Jūrapilis and the architectural layers of the resort
The route's principal historic building is Jūrapilis at 5 Meilės Avenue, now also known through the Komoda hotel and restaurant. It was built around 1895-1900 for Count Feliksas Tiškevičius and is associated with architects Marijan Tołwiński and Pranas Morkūnas. It is one of the relatively few surviving masonry resort villas in Palanga.
The Lithuanian Catholic youth organisation Ateitininkai acquired the building between the wars and named it Jūrapilis. The villa had suffered damage during the First World War and underwent major repairs in 1933. Its surviving massing, turret, decorative brickwork, and coastal location evoke the era when affluent summer residences formed a new Palanga skyline.

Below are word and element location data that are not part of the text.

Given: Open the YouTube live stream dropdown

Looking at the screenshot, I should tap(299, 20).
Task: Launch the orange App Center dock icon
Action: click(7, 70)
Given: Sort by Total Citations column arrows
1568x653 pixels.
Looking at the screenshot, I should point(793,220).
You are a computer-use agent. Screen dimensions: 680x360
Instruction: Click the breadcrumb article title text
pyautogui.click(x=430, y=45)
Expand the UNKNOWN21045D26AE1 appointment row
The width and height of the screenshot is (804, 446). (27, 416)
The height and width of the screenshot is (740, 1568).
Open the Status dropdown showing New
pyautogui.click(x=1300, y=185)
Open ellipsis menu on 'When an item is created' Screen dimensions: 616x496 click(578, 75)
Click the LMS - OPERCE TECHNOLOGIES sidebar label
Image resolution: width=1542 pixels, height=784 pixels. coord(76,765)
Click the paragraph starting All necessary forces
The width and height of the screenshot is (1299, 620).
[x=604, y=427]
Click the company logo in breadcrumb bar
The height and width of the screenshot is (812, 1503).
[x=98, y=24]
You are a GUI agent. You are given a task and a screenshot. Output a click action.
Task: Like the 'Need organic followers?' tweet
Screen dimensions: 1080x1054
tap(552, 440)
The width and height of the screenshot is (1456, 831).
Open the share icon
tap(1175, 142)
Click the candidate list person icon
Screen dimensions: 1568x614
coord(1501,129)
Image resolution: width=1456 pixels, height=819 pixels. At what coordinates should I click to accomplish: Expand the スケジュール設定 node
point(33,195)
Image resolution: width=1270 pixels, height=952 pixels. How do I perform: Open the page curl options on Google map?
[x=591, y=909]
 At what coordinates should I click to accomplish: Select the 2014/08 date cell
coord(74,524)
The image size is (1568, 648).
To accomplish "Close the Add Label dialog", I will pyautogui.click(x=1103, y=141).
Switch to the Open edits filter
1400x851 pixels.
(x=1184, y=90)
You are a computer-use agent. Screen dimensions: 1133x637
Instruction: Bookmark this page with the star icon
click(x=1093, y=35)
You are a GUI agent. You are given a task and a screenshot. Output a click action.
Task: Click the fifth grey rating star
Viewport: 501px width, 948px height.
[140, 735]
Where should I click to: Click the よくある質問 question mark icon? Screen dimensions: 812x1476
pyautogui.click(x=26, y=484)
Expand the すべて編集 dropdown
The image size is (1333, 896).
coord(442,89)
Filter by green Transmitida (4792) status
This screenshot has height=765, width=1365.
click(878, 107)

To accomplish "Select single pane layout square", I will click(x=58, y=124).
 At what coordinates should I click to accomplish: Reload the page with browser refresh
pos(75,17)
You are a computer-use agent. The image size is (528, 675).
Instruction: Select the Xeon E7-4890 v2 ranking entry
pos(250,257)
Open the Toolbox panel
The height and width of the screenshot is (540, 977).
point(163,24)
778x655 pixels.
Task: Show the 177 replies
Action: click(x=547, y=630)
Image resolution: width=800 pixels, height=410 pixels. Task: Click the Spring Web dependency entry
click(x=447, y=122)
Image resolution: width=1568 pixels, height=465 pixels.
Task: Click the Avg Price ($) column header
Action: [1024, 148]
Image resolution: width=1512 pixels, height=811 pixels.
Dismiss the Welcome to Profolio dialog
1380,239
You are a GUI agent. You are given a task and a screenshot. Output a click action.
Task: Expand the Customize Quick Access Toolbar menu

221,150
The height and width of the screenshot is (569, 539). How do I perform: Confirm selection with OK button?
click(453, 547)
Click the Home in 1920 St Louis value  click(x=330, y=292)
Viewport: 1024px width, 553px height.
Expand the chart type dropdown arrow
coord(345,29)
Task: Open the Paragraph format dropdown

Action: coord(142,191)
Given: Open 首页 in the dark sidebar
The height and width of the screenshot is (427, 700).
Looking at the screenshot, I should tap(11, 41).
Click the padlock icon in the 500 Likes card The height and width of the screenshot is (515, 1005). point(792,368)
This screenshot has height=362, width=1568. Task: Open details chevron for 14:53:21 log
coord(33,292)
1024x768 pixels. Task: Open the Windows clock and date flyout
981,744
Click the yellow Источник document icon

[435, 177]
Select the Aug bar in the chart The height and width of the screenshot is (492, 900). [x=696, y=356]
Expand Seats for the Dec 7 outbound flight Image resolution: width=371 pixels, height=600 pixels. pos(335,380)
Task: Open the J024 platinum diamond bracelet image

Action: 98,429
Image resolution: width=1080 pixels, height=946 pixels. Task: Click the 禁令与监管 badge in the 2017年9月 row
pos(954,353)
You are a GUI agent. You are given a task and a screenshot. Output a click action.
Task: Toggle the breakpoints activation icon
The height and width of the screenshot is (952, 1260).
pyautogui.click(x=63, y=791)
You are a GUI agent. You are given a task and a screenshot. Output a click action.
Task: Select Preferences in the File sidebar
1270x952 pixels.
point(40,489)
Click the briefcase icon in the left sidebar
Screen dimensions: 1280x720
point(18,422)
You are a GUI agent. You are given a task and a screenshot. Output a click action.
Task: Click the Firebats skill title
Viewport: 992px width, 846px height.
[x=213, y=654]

Other buildings have changed condition and purpose, so the avenue is best read as a sequence of resort layers rather than one coherent open-air museum. Historic villas stand beside Soviet-period holiday buildings, contemporary apartments, and simple planted spaces. Private properties should be viewed only from the public promenade.
The 2011 reconstruction and movement today
The promenade received its present appearance in 2011, when a project costing more than LTL 3 million renewed the surface and stormwater system and installed lighting, benches, bins, clocks, and bicycle stands. Coloured concrete was selected as a visual continuation of J. Basanavičius Street, producing the warm red-brown paving seen today.
The reconstruction more clearly separated an approximately three-metre-wide cycling section from pedestrian space. Observe current signs and markings because paths draw closer at crossings, entrances, and the busiest points. Walking groups should not occupy the full width, while cyclists and scooter riders need to slow around pedestrians.
The firm, nearly level surface suits pushchairs and many wheelchair users, and benches provide rest points. Kerbs, windblown sand, or root-related irregularities may still appear beside buildings, side streets, and paths over the dunes. No published step-free audit of the entire route was found, so anyone requiring assistance should assess the current conditions rather than assume every connection is barrier-free.
A free route, the best extensions, and a 4.9 rating
Love Avenue is a free public urban space without gates or fixed visiting hours. Lighting makes an evening walk possible, but wet leaves may be slippery and the smaller exits towards the dunes are not equally lit after dark. Check toilets, cafés, and other services separately because they do not belong to the avenue and some operate seasonally.
Leave a car only in signed streets or car parks inland, as the promenade itself is not visitor parking. Palanga's parking zones and charges vary by season, so follow the signs and the municipality's current information on the day. A bicycle conveniently links central Palanga with Birutė Park here, although in the summer crowd by J. Basanavičius Street it is considerate to dismount.
The shortest rewarding route begins at Jūratė and Kastytis Square, follows Love Avenue past Jūrapilis, and ends on Birutė Hill. Return through Birutė Park and Vytautas Street for a loop. In June 2026, the specific Google Maps listing showed 4.9 out of 5 from 21 reviews, although that modest count represents one pin more than every experience along the full 1.45 kilometres.